The following is an exerpt from Naseer, A.A. (2009)
Definitions of supervision vary “from a custodial orientation to a humanistic orientation”.
Eye and Netzer (1965) define supervision as “that phase of school administration which deals primarily with the achievement of appropriate selected instructional expectations of educational service.” (p 12) In addition, supervision is concerned about coordinating, stimulating and directing of teachers for sustainable improvement of students learning and talents. (Briggs & Justman, 1952; Boardman, Douglas & Bent, 1953) Similarly, Lewis and Miel (1972) view general supervision as an operation of monitoring which targets on its improvement, whereas their view of instructional supervision is specific and clear: planning and auditing resources and expected learning, criticising teaching and school atmosphere, and organising assistances required for instructional improvement.
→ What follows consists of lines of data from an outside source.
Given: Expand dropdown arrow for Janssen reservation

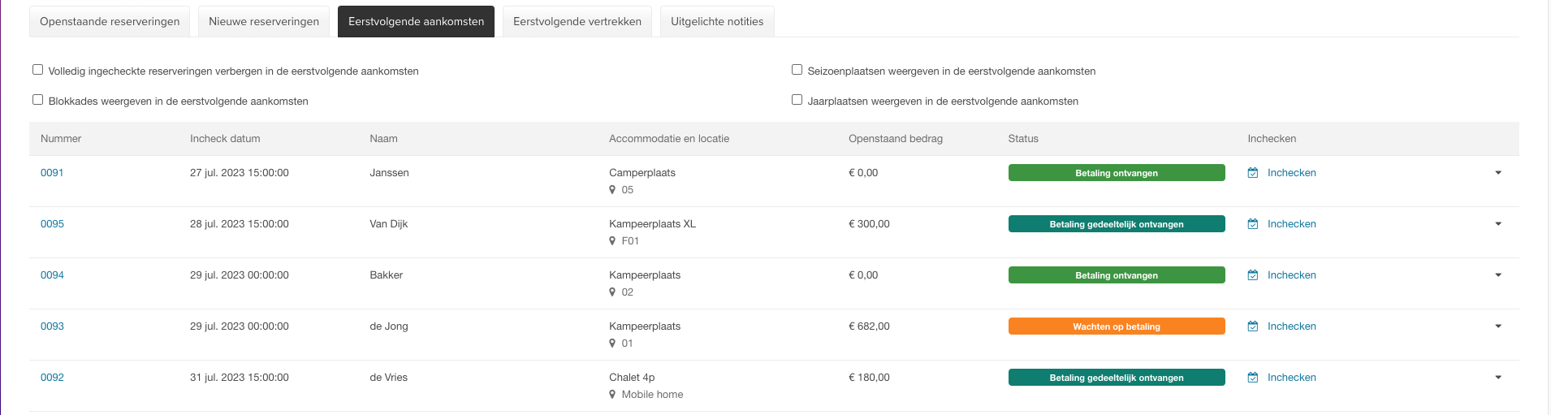Looking at the screenshot, I should coord(1498,173).
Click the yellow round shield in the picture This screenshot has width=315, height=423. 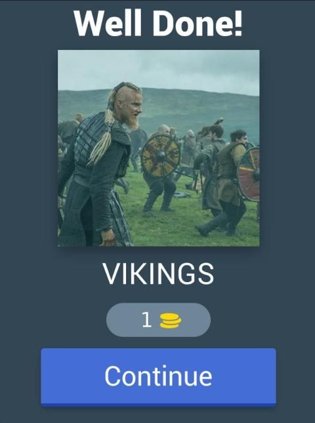click(161, 156)
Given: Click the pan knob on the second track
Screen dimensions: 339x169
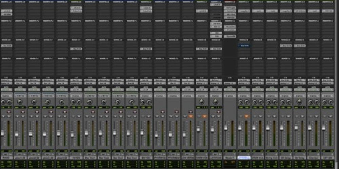Looking at the screenshot, I should click(20, 102).
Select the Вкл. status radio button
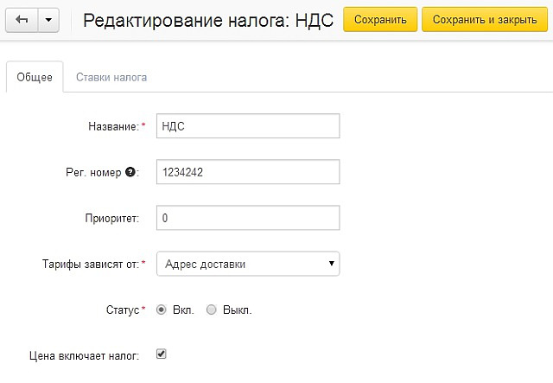The image size is (553, 383). [162, 310]
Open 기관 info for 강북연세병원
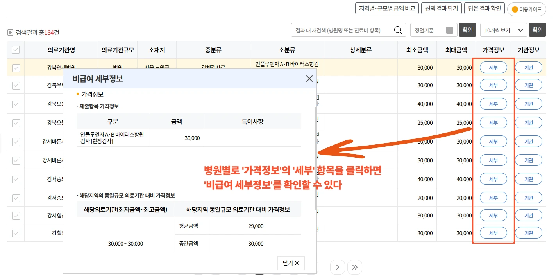This screenshot has width=556, height=275. coord(529,67)
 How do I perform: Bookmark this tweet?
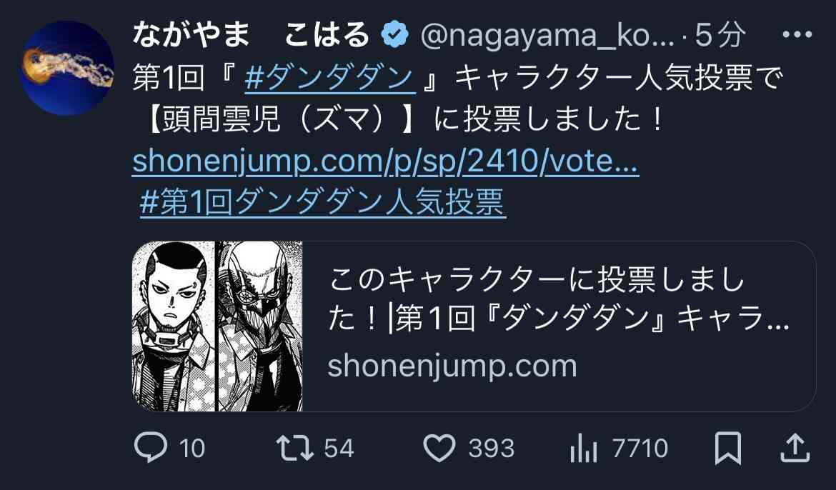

According to Neagley and Evans (1980) supervision over time “has changed from inspection to snoopervision, to supervision of teachers and finally, to concept of dynamic, democratic, cooperative supervision.” (p21) They further see general supervision as something administrative which takes place outside the teaching arena and instructional supervision as developmental tasks carried out in the classrooms and related to instruction.
However, in the current era supervision cannot be merely viewed as inspectional, administrative or instructional. Modern supervision has shifted from its narrower understanding to a much more complex concept; thus it is “cooperative”, “broader in its scope”, “a peer relationship”, and “experimental”.